Theresa May today defended government plans aimed at ending the 'drunken mayhem' in Britain's towns, and reducing violent crime through the introduction of a minimum price of 40p per unit for alcohol.
The controversial Alcohol Strategy is an attempt by the government to deal with a perceived culture of drinking to excess, which costs the UK an estimated £21bn a year.
The move would see the banning of multi-buy discount deals, suggests a levy on pubs to help with the costs of policing, would introduce a zero-tolerance approach to drunken behaviour in hospitals and would strengthen powers to stop serving alcohol to drunks.
The drinks industry today responded to the plans for a minimum price saying they were misguided and would hit consumers hard.

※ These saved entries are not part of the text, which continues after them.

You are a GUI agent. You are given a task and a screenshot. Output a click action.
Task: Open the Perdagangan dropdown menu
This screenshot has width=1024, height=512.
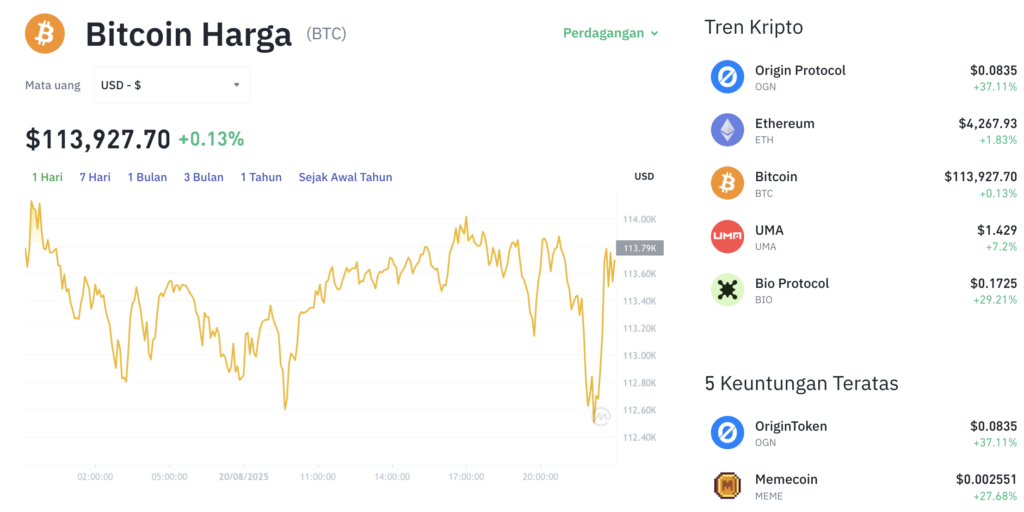(610, 33)
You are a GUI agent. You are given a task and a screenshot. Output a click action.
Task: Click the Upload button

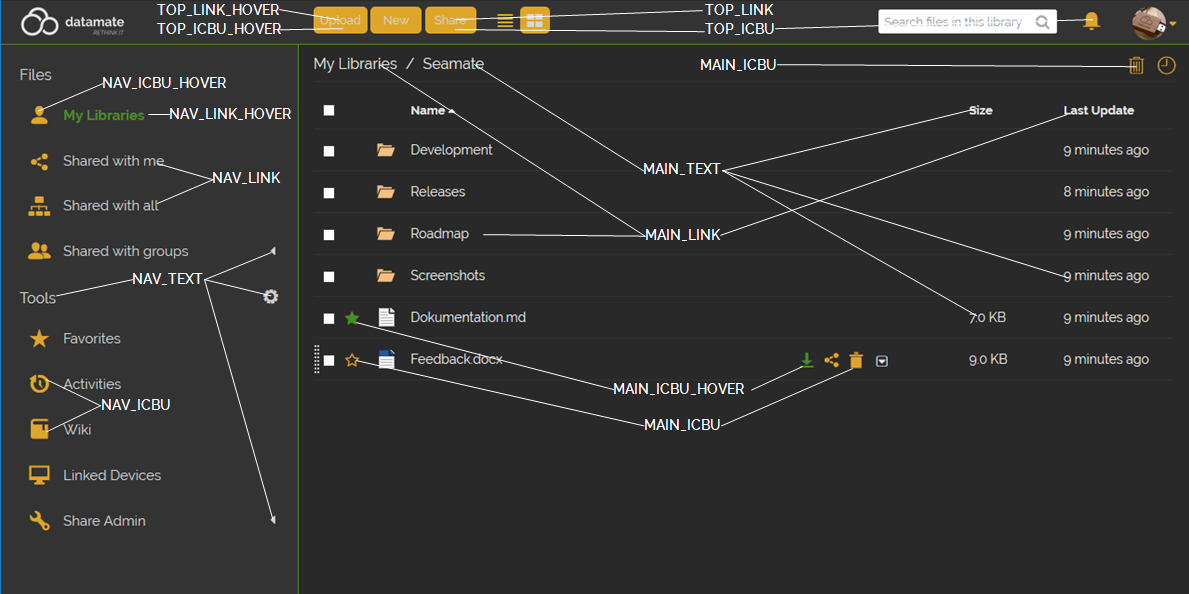coord(340,21)
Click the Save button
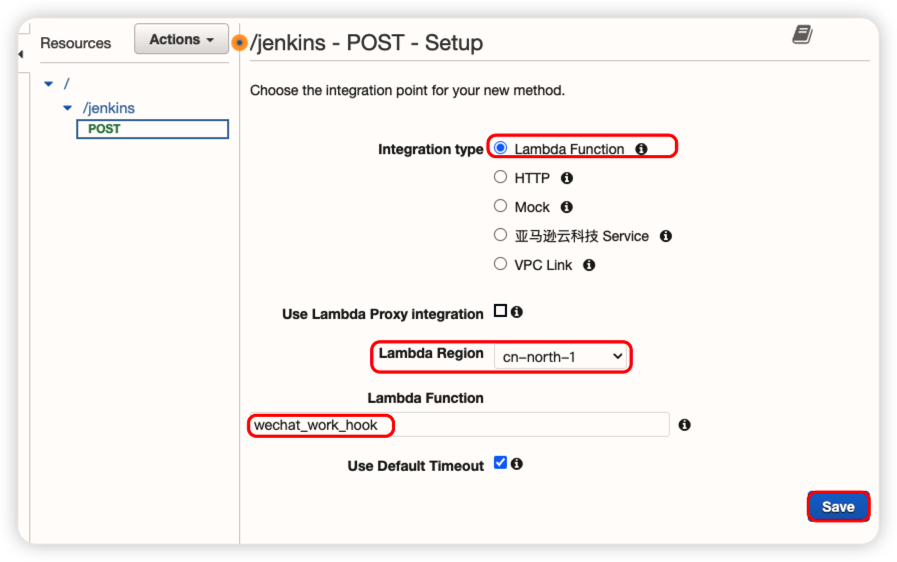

Speaking today, the Home Secretary also refused to rule out the possibility that the minimum price could be above 40p a unit.
The current plans would prevent retailers selling alcohol at anything less than 40p a unit - but the government is consulting on what that minimum should be.
Cheap spirits, super-strength lager and low-cost ciders would see increases in prices under the proposals, but overall the move would have little impact on the cost of most drinks.
Mrs May told MPs today, "Most people have no problem with alcohol, they enjoy a drink - indeed it's one of life's pleasures.
"But we all know there is a significant minority in this country who drink dangerously and who cause disproportionate harm."
Drunken violence she said, had "made many town centres no-go areas for law-abiding citizens".
She told the Commons today that cheap supermarket alcohol was encouraging people to drink excessively before they leave home for a night-out - so-called 'pre-loading.'
She also claimed that 'pre-loaders' were more likely to be involved in violence than other drinkers.
The new strategy would also involve improving treatment for alcoholics, and 'sobriety schemes' with dangerous drinkers being fitted with electronic tags and undergoing breathalyser tests.
Labour today responded furiously to the timing of the government proposals, Yvette Cooper, the Shadow Home Secretary, called the handling of the announcement a 'complete shambles'.
The announcement was originally planned for a Monday, but was made today, when most MPs are in their constituencies. Ms Cooper said,
"There is no precedent for handling a long-awaited consultation document on a Friday morning with no notice in this way.
"Over the last 10 years there have been only three government statements on a Friday: on the Iraq War, on swine flu and on Libya. All of them involving serious issues around national emergencies.
"What is the national emergency today? The only emergency is that the Prime Minister and the Chancellor have gone wobbly over the coverage of their Budget."
In angry scenes in the Commons Ms Cooper attacked the rush-releasing of the alcohol pricing plans, and claimed it was timed to deflect attention from this week's budget, and the row over the so-called 'granny-tax'.
Ms Cooper said the Home Secretary, Theresa May, was being used as a 'human shield for the Chancellor and the Prime Minister and she should have said 'no'.
No.10 acknowledged that the timing of the announcement had changed but stated that it had always intended to publish the plans before the Commons rises for the Easter recess.